O problema dos especialistas é que vêem o parafuso, mas não a porca e menos ainda a engrenagem. E enquanto operarmos sob a égide do mecanicismo e não do holismo, a única coisa que conseguiremos é criar novos problemas para resolver os que já temos. Aqui podemos retirar lições da física quântica e do orientalismo.
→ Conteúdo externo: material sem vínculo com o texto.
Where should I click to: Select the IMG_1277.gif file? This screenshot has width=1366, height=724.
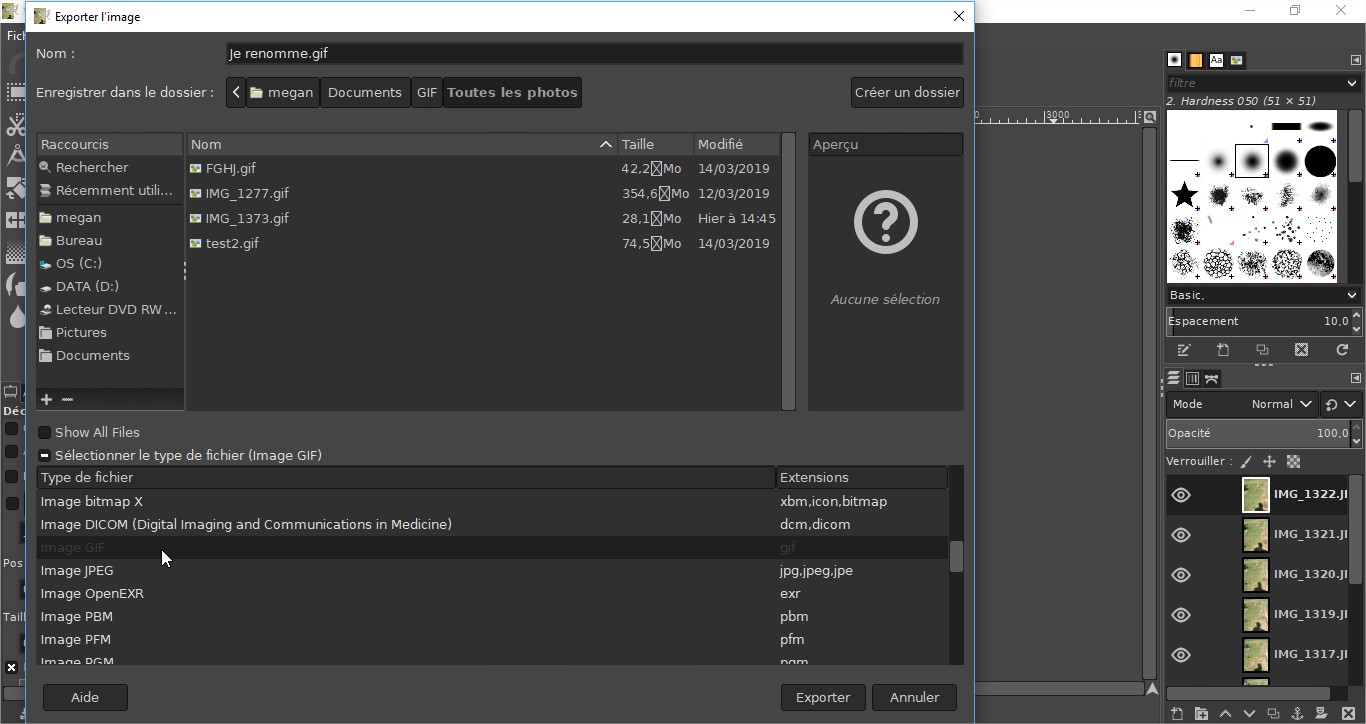pos(247,194)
O ambiente, tal como todas as áreas da vida, está subjugado à economia. Economia essa, que só reconhece a ética depois do lucro. Assim se explica a propaganda recente sobre a substituição dos combustíveis fósseis por outro tipo de combustíveis. Uma suposta panaceia que viria aligeirar a pegada ecológica, mas que não passa de mais uma peneira a tapar o sol. Mantendo os lucros pornográficos das empresas e cooptando uma preocupação legítima, tornando-a em mais um nicho de mercado.
São conhecidos os efeitos perversos da extracção de minério para as baterias de lítio, o curto tempo de vida das mesmas e as consequências da existência de aterros sem tratamento depois da sua obsolescência. São também conhecidas as manobras de deflorestação para construir ventoinhas eólicas ou painéis solares que nunca chegarão para alimentar os nossos gastos energéticos. O problema reside precisamente nos nossos padrões de consumo estupidamente elevados, totalmente insustentáveis e ridiculamente antropocêntricos.
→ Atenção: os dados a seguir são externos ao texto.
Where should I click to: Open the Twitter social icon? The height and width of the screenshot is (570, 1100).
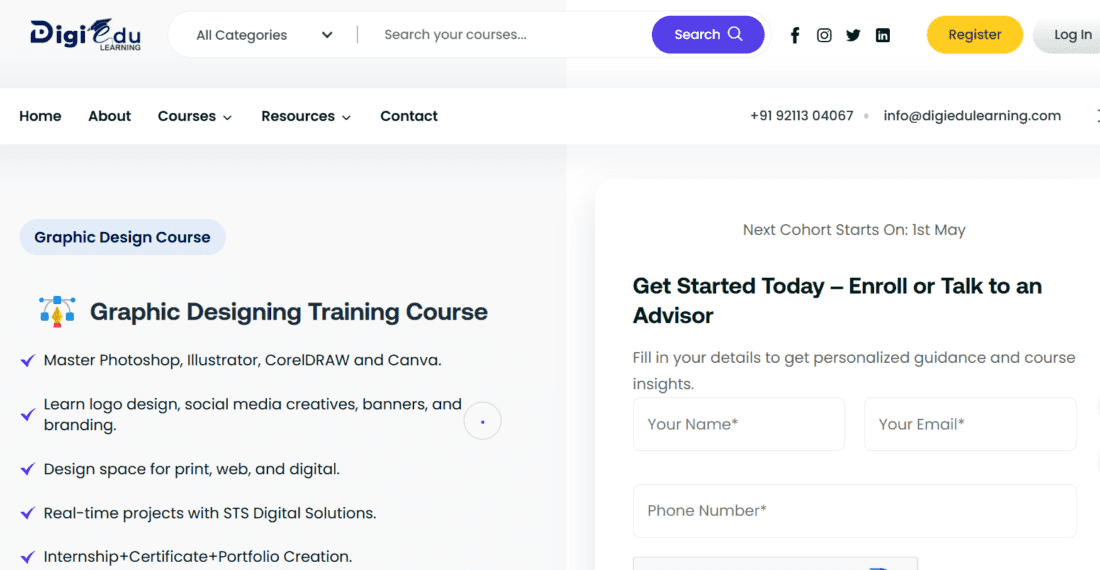tap(853, 35)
Para além de todo este admirável nicho novo de mercado que é o capitalismo verde – o capitalismo sempre foi verde porque nunca se interessou por nada que não dinheiro, daí o seu figurativo baptismo – existe um outro ponto raramente discutido com seriedade: o modo como o ambientalismo se enquadra na luta de classes.
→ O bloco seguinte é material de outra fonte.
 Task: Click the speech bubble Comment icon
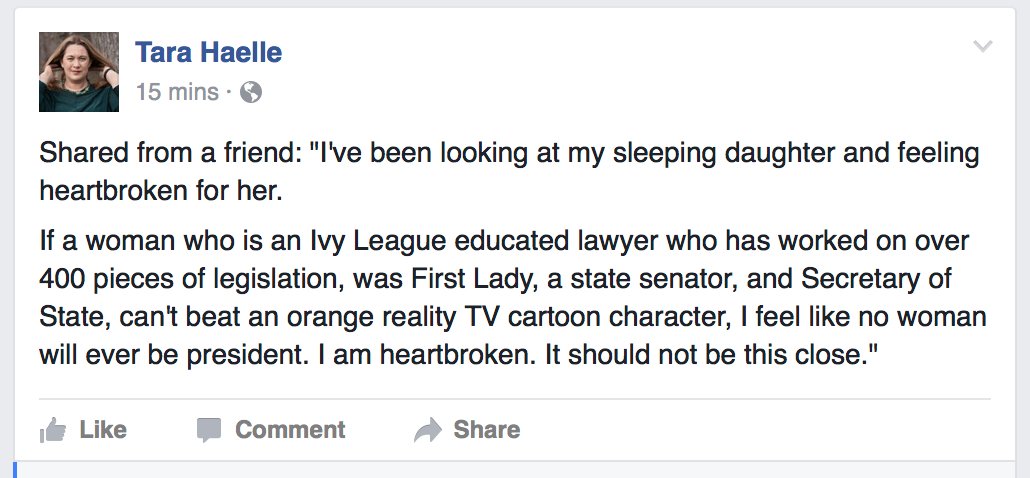(209, 431)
Embora o grosso da poluição seja gerada a nível corporativo, é no indivíduo que se pretende colocar o ónus da mudança. Isso acontece ao responsabilizá-lo pelo gasto de água quando toma duche ou lava os dentes, como se todos os humanos isolados pudessem reverter políticas ambientais desastrosas de outra forma que não o boicote global ou uma revolução.
Isto quando, só no Algarve, temos cada vez mais abacateiros, laranjais e campos de golfe com um consumo desmedido de água. Tudo silenciado durante o verão, precisamente a época mais problemática, para não perturbar a indústria do turismo. Como se a única coisa que o Algarve, ou todo o país, tivesse para oferecer, fosse ser um gigantesco resort de turismo low-cost all-included.
Há também a culpabilização respeitante à reciclagem – clara herança da mentalidade judaico-cristã que o estado supostamente laico transmite – em que é proscrito aquele que não recicla. Entretanto, as empresas continuam a produzir embalagens desnecessárias que ou não são recicladas ou mesmo quando o são, geram uma emissão de CO2 superior às da produção original. Adquiridas pelo consumidor, que muitas vezes não tem alternativa. Se acrescentarmos a obsolescência programada e a lógica de crescimento eterno do capitalismo, é fácil perceber porque estamos onde estamos.
Um consumismo verde e livre de culpa não está ao alcance da maioria das carteiras e são geralmente os quadros bem pagos que trabalham para empresas altamente poluidoras que têm possibilidade de o fazer, precisamente porque os seus dividendos advêm da exploração dos 99% e da devastação desregrada do planeta.
Não é também surpresa para ninguém que a indústria transformadora e extractora se tenha deslocalizado para países mais pobres, não só pelos (ainda mais) miseráveis salários que consegue pagar, mas também porque há um afrouxamento ainda maior nas polícias ambientais, isto quando existem de todo.
Dentro da ideologia capitalista, não existe qualquer possibilidade de ter políticas sérias de mitigação ambiental dos seus efeitos, porque esse sistema pode existir apenas dentro dum esquema de crescimento de lucro infinito. E esse objectivo está nos antípodas do que é preciso para começar sequer a considerar resolver as urgentes questões ambientais, se ainda formos a tempo.